In a recent trend, Canadian campuses are suppressing free speech more than ever, and the Justice Centre for Constitutional Freedoms (JCCF), an Atlas Network partner based in Calgary, Canada, is fighting back. “Universities are supposed to be the sanctuary of critical inquiry, reasoned debate, and the free exchange of ideas, said Michael Kennedy, director of communications and development for JCCF. “And yet, increasingly, universities and student unions are choosing to censor any discourse that might be considered offensive to some, or one.”
Kennedy worries that Canadian universities are shifting their purpose from sanctuaries of critical inquiry to over-policed spaces of political correctness and group-think. With its legal team, the beginnings of a new free-speech video series, and the Campus Freedom Index, Kennedy and his colleagues at JCCF are taking action
In its mission to “make free speech cool again,” JCCF has collected data and produced video content designed to educate young people on the historical significance of individual liberty. Its most recent video captures students’ responses to a recent event, in which a campus video game club was forced to remove posters featuring an image of a game controller shaped like a toy gun. JCCF knows that this instance is indicative of a larger, dangerous trend.
Kennedy urges students to imagine what would (or would not) have happened to great social movements of the past without free speech. What would have come, for example, of the abolitionist or suffrage movements if individuals lacked the freedom to express their points of view? JCCF’s goal is to encourage students to embrace free speech, despite its discomfort.
JCCF also produces a Campus Freedom Index, which has been published annually since 2011. With this index, the organization shines a spotlight on the best and worst universities for free speech in Canada. Prospective college students may reference this index when choosing the educational environment to suit themselves. However, for a truly educational environment, a university must allow dissenting opinions on campus.

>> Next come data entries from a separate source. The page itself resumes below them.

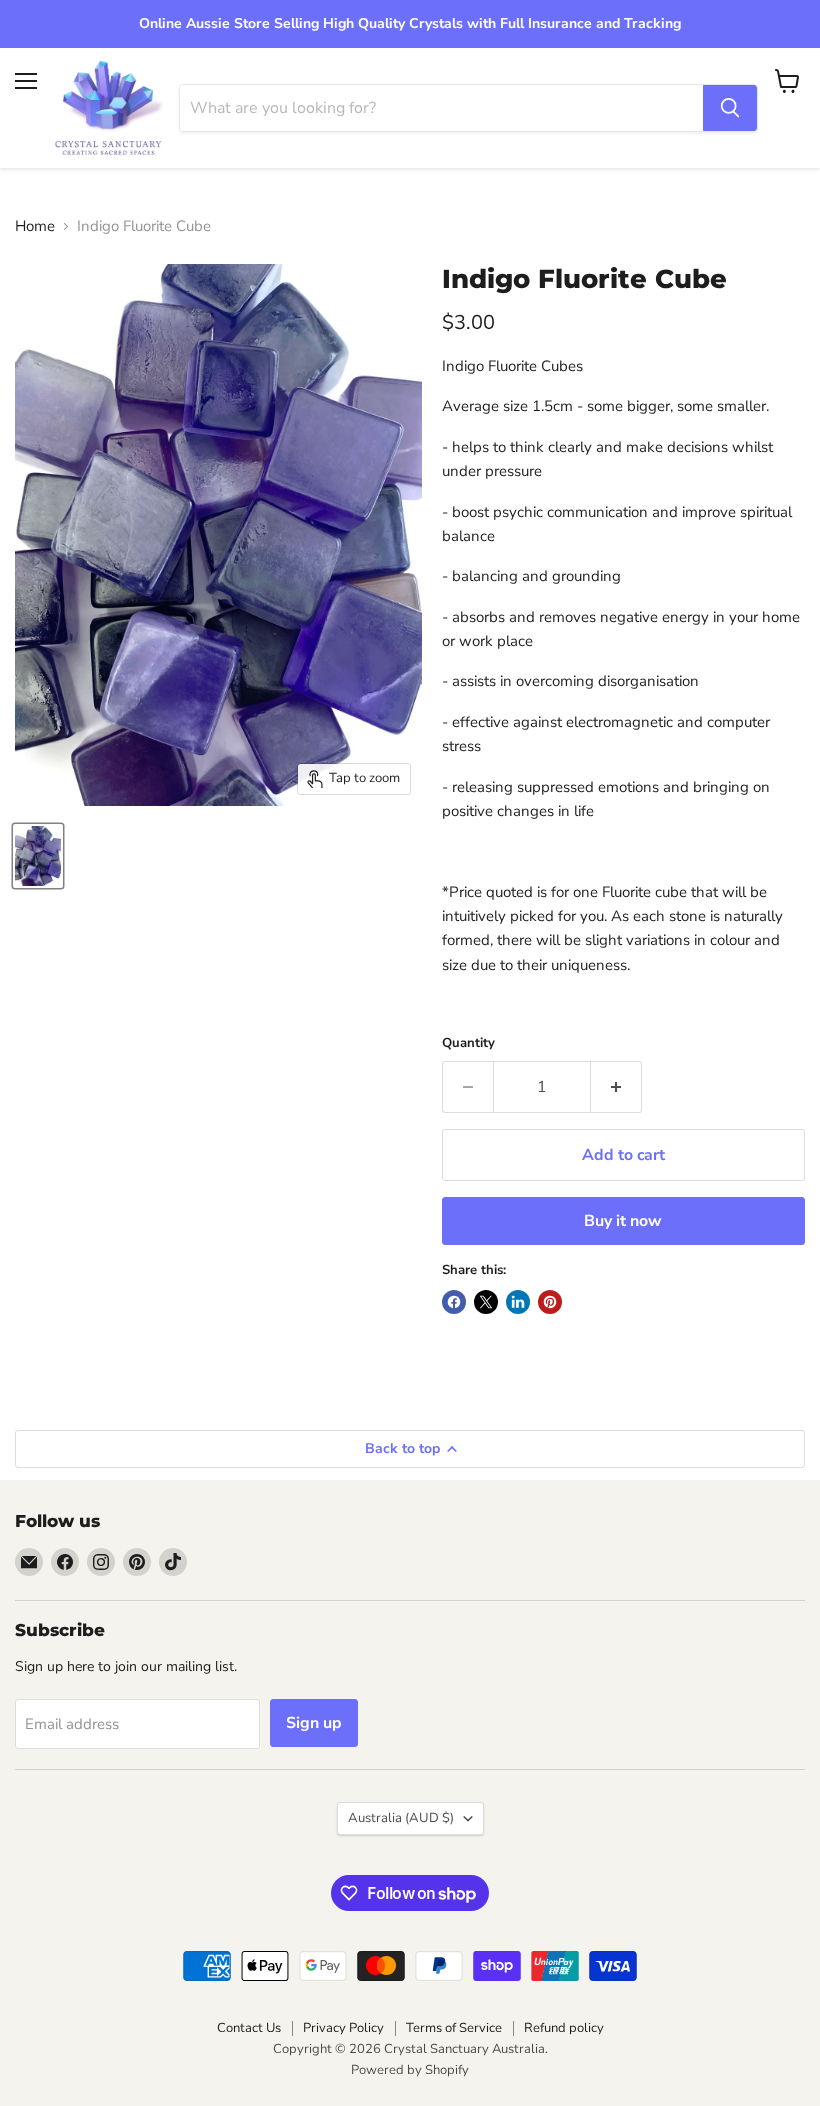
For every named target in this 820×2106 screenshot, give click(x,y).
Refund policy (564, 2028)
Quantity (468, 1043)
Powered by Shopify (410, 2070)
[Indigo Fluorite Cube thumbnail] (38, 856)
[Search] (730, 108)
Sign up (314, 1723)
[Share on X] (486, 1302)
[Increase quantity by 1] (616, 1087)
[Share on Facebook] (454, 1302)
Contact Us (249, 2028)
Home (35, 226)
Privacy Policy (343, 2028)
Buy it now (623, 1221)
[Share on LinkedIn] (518, 1302)
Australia (401, 1818)
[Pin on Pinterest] (550, 1302)
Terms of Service (454, 2028)
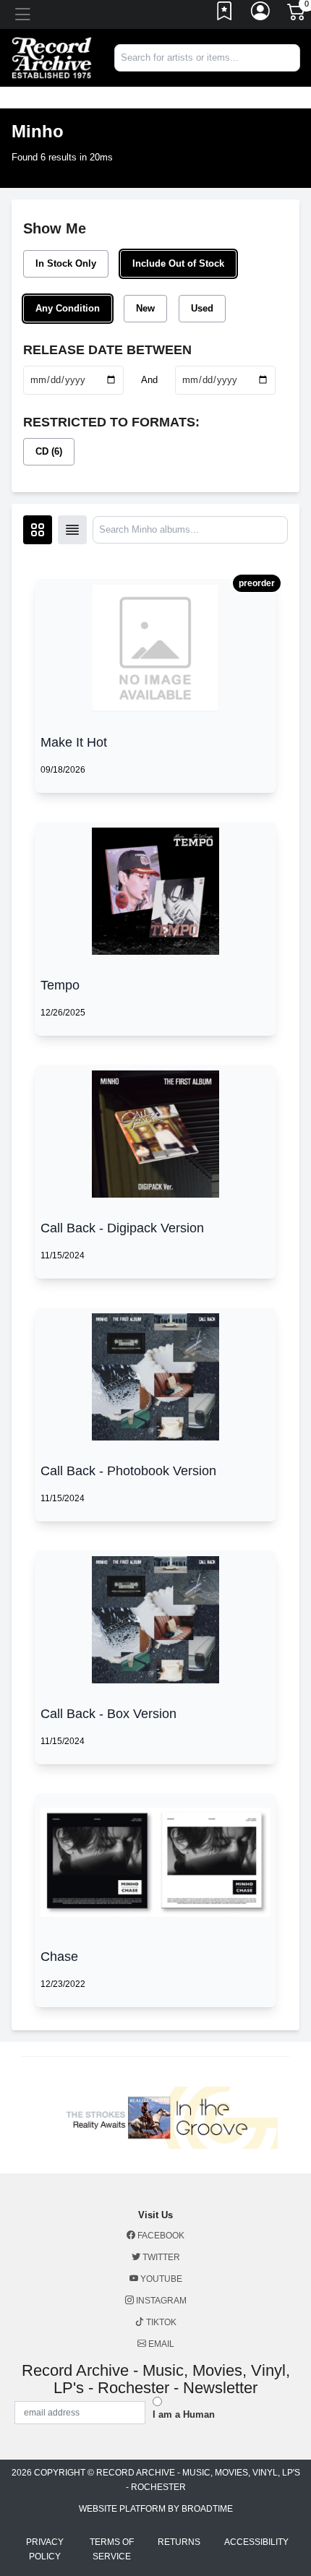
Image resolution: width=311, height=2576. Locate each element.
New (145, 308)
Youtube (160, 2279)
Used (202, 308)
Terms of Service (112, 2549)
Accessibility (256, 2542)
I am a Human (184, 2414)
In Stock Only (65, 263)
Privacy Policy (45, 2549)
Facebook (159, 2236)
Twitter (160, 2257)
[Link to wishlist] (225, 14)
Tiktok (160, 2322)
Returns (179, 2542)
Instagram (160, 2301)
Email (160, 2344)
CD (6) (48, 451)
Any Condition (67, 308)
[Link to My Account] (261, 14)
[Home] (52, 56)
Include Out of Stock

JCCF offers its capable legal team to students fighting for free speech on campus, with a track record of success. Recently, JCCF filed a court application on behalf of Students for Life, a group at Brandon University (BU). Students for Life has been active at BU since 2012. In November of 2015, the BU Student Union revoked Students for Life’s student group status, without any warning or reason. In fact, Students for Life did not even realize it had been involuntarily disbanded until two months later. Without its official club status, Students for Life has found it almost impossible to organize events, invite speakers, sponsor debates, or table on campus. When the BU Student Union finally offered a reason for this sudden decision, they claimed it was that Students for Life’s message had made some others “uncomfortable.” JCCF was eager and ready to take this court action as far as necessary, in order to protect the free expression rights of Students for Life and filed a court application against the Students' Union. In the face of significant public attention, and the Justice Centre’s carefully prepared legal briefs, the Students’ Union backed down. The court action was settled on August 24, 2016, and the Students' Union agreed in writing to reverse its 2015 decision revoking Students for Life’s student group status and to recognize Students for Life an official student group in the 2016-2017 school year.
The Justice Centre's Campus Freedom Index shows that half of Canada's public universities are failing to uphold free expression on campus.
Kennedy concludes that “Our civil liberties, and especially our freedom of speech, form the bedrock of any truly free society. We need to remind young students about this and encourage them to embrace free speech, for all its discomfort.”